» Short problem
Reproduce every one of the records below character for character, changing nothing.

⟨

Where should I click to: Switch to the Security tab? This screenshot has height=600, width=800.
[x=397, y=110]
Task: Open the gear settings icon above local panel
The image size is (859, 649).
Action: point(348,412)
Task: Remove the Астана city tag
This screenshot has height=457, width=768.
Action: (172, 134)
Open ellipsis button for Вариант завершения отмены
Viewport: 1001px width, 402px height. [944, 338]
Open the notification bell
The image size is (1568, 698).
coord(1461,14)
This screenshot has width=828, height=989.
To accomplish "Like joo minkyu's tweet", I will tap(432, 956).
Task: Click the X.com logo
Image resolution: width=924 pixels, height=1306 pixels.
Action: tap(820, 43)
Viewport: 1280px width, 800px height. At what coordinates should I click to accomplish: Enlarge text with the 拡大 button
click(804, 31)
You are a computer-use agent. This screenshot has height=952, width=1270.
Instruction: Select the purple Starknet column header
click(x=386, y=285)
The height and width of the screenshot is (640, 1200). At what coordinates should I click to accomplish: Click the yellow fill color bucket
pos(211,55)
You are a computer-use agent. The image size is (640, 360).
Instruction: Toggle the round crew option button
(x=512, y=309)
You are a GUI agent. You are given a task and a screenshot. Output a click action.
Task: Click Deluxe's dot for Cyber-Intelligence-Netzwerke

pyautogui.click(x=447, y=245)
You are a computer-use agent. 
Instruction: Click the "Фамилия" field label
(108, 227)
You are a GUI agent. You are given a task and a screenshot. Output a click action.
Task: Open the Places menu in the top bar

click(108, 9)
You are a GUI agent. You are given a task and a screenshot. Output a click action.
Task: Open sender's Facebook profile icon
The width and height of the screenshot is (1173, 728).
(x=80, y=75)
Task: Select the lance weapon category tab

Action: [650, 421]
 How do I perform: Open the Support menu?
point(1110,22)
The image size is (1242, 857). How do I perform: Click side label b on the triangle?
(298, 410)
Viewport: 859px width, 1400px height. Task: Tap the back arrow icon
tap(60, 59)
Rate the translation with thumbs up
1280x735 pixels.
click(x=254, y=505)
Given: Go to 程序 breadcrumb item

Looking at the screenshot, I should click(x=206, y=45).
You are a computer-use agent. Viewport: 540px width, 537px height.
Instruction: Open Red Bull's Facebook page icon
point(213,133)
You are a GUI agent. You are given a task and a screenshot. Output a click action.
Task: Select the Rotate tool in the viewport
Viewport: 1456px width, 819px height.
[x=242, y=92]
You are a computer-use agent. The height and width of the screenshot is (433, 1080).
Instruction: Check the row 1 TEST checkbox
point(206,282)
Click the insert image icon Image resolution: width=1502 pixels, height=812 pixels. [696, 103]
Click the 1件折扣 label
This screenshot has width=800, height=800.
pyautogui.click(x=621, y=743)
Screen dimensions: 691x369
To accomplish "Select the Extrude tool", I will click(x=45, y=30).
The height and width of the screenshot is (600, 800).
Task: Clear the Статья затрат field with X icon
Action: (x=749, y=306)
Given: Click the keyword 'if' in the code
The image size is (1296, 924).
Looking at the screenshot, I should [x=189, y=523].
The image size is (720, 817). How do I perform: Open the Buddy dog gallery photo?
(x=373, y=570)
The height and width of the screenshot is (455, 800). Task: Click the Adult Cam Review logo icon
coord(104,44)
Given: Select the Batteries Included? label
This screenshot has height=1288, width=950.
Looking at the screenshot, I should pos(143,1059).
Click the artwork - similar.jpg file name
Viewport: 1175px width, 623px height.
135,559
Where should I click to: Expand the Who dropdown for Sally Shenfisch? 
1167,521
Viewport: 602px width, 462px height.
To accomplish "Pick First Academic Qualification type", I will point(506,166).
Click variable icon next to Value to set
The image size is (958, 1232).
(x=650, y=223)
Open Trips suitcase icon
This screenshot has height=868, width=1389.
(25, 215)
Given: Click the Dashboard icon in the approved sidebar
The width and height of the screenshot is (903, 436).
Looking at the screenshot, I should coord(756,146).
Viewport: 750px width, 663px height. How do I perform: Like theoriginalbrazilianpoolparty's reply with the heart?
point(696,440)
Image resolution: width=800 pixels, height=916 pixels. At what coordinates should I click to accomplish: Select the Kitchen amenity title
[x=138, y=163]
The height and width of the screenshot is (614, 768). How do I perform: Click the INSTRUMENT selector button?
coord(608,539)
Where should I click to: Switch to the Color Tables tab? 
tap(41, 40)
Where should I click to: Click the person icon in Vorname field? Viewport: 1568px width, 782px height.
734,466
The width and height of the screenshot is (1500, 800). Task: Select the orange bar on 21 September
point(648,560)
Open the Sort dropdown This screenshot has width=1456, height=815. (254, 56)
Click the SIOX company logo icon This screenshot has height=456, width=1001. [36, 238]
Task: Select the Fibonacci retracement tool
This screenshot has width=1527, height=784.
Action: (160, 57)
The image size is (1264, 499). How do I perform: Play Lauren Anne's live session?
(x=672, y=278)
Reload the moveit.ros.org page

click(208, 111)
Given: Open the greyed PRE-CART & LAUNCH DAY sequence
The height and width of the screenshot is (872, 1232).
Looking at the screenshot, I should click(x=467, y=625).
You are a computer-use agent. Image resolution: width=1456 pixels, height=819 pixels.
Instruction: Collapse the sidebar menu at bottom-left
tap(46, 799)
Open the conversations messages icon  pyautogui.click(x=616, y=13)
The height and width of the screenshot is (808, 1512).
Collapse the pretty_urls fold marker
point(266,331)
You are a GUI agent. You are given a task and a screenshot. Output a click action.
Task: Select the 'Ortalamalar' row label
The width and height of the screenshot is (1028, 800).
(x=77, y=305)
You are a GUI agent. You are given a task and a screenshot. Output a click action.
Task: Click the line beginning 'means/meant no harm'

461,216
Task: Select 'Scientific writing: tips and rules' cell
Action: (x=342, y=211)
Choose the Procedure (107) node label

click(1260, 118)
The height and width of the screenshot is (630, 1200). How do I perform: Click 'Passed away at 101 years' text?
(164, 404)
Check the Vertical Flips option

⟩

» Solution for this problem
Where should I click to: Switch to the Security tab? This screenshot has height=600, width=800.
[x=397, y=110]
Task: Open the gear settings icon above local panel
The image size is (859, 649).
Action: point(348,412)
Task: Remove the Астана city tag
This screenshot has height=457, width=768.
Action: (172, 134)
Open ellipsis button for Вариант завершения отмены
Viewport: 1001px width, 402px height. [944, 338]
Open the notification bell
The image size is (1568, 698).
coord(1461,14)
This screenshot has width=828, height=989.
To accomplish "Like joo minkyu's tweet", I will tap(432, 956).
Task: Click the X.com logo
Image resolution: width=924 pixels, height=1306 pixels.
Action: tap(820, 43)
Viewport: 1280px width, 800px height. At what coordinates should I click to accomplish: Enlarge text with the 拡大 button
click(804, 31)
You are a computer-use agent. This screenshot has height=952, width=1270.
Instruction: Select the purple Starknet column header
click(x=386, y=285)
The height and width of the screenshot is (640, 1200). At what coordinates should I click to accomplish: Click the yellow fill color bucket
pos(211,55)
You are a computer-use agent. The image size is (640, 360).
Instruction: Toggle the round crew option button
(x=512, y=309)
You are a GUI agent. You are given a task and a screenshot. Output a click action.
Task: Click Deluxe's dot for Cyber-Intelligence-Netzwerke

pyautogui.click(x=447, y=245)
You are a computer-use agent. 
Instruction: Click the "Фамилия" field label
(108, 227)
You are a GUI agent. You are given a task and a screenshot. Output a click action.
Task: Open the Places menu in the top bar

click(108, 9)
You are a GUI agent. You are given a task and a screenshot. Output a click action.
Task: Open sender's Facebook profile icon
The width and height of the screenshot is (1173, 728).
(x=80, y=75)
Task: Select the lance weapon category tab

Action: [650, 421]
 How do I perform: Open the Support menu?
point(1110,22)
The image size is (1242, 857). How do I perform: Click side label b on the triangle?
(298, 410)
Viewport: 859px width, 1400px height. Task: Tap the back arrow icon
tap(60, 59)
Rate the translation with thumbs up
1280x735 pixels.
click(x=254, y=505)
Given: Go to 程序 breadcrumb item

Looking at the screenshot, I should click(x=206, y=45).
You are a computer-use agent. Viewport: 540px width, 537px height.
Instruction: Open Red Bull's Facebook page icon
point(213,133)
You are a GUI agent. You are given a task and a screenshot. Output a click action.
Task: Select the Rotate tool in the viewport
Viewport: 1456px width, 819px height.
[x=242, y=92]
You are a computer-use agent. The height and width of the screenshot is (433, 1080).
Instruction: Check the row 1 TEST checkbox
point(206,282)
Click the insert image icon Image resolution: width=1502 pixels, height=812 pixels. [696, 103]
Click the 1件折扣 label
This screenshot has width=800, height=800.
pyautogui.click(x=621, y=743)
Screen dimensions: 691x369
To accomplish "Select the Extrude tool", I will click(x=45, y=30).
The height and width of the screenshot is (600, 800).
Task: Clear the Статья затрат field with X icon
Action: (x=749, y=306)
Given: Click the keyword 'if' in the code
The image size is (1296, 924).
Looking at the screenshot, I should [x=189, y=523].
The image size is (720, 817). How do I perform: Open the Buddy dog gallery photo?
(x=373, y=570)
The height and width of the screenshot is (455, 800). Task: Click the Adult Cam Review logo icon
coord(104,44)
Given: Select the Batteries Included? label
This screenshot has height=1288, width=950.
Looking at the screenshot, I should pos(143,1059).
Click the artwork - similar.jpg file name
Viewport: 1175px width, 623px height.
135,559
Where should I click to: Expand the Who dropdown for Sally Shenfisch? 
1167,521
Viewport: 602px width, 462px height.
To accomplish "Pick First Academic Qualification type", I will point(506,166).
Click variable icon next to Value to set
The image size is (958, 1232).
(x=650, y=223)
Open Trips suitcase icon
This screenshot has height=868, width=1389.
(25, 215)
Given: Click the Dashboard icon in the approved sidebar
The width and height of the screenshot is (903, 436).
Looking at the screenshot, I should coord(756,146).
Viewport: 750px width, 663px height. How do I perform: Like theoriginalbrazilianpoolparty's reply with the heart?
point(696,440)
Image resolution: width=800 pixels, height=916 pixels. At what coordinates should I click to accomplish: Select the Kitchen amenity title
[x=138, y=163]
The height and width of the screenshot is (614, 768). How do I perform: Click the INSTRUMENT selector button?
coord(608,539)
Where should I click to: Switch to the Color Tables tab? 
tap(41, 40)
Where should I click to: Click the person icon in Vorname field? Viewport: 1568px width, 782px height.
734,466
The width and height of the screenshot is (1500, 800). Task: Select the orange bar on 21 September
point(648,560)
Open the Sort dropdown This screenshot has width=1456, height=815. (254, 56)
Click the SIOX company logo icon This screenshot has height=456, width=1001. [36, 238]
Task: Select the Fibonacci retracement tool
This screenshot has width=1527, height=784.
Action: (160, 57)
The image size is (1264, 499). How do I perform: Play Lauren Anne's live session?
(x=672, y=278)
Reload the moveit.ros.org page

click(208, 111)
Given: Open the greyed PRE-CART & LAUNCH DAY sequence
The height and width of the screenshot is (872, 1232).
Looking at the screenshot, I should click(x=467, y=625).
You are a computer-use agent. Image resolution: width=1456 pixels, height=819 pixels.
Instruction: Collapse the sidebar menu at bottom-left
tap(46, 799)
Open the conversations messages icon  pyautogui.click(x=616, y=13)
The height and width of the screenshot is (808, 1512).
Collapse the pretty_urls fold marker
point(266,331)
You are a GUI agent. You are given a task and a screenshot. Output a click action.
Task: Select the 'Ortalamalar' row label
The width and height of the screenshot is (1028, 800).
(x=77, y=305)
You are a GUI agent. You are given a task and a screenshot. Output a click action.
Task: Click the line beginning 'means/meant no harm'

461,216
Task: Select 'Scientific writing: tips and rules' cell
Action: (x=342, y=211)
Choose the Procedure (107) node label

click(1260, 118)
The height and width of the screenshot is (630, 1200). How do I perform: Click 'Passed away at 101 years' text?
(164, 404)
Check the Vertical Flips option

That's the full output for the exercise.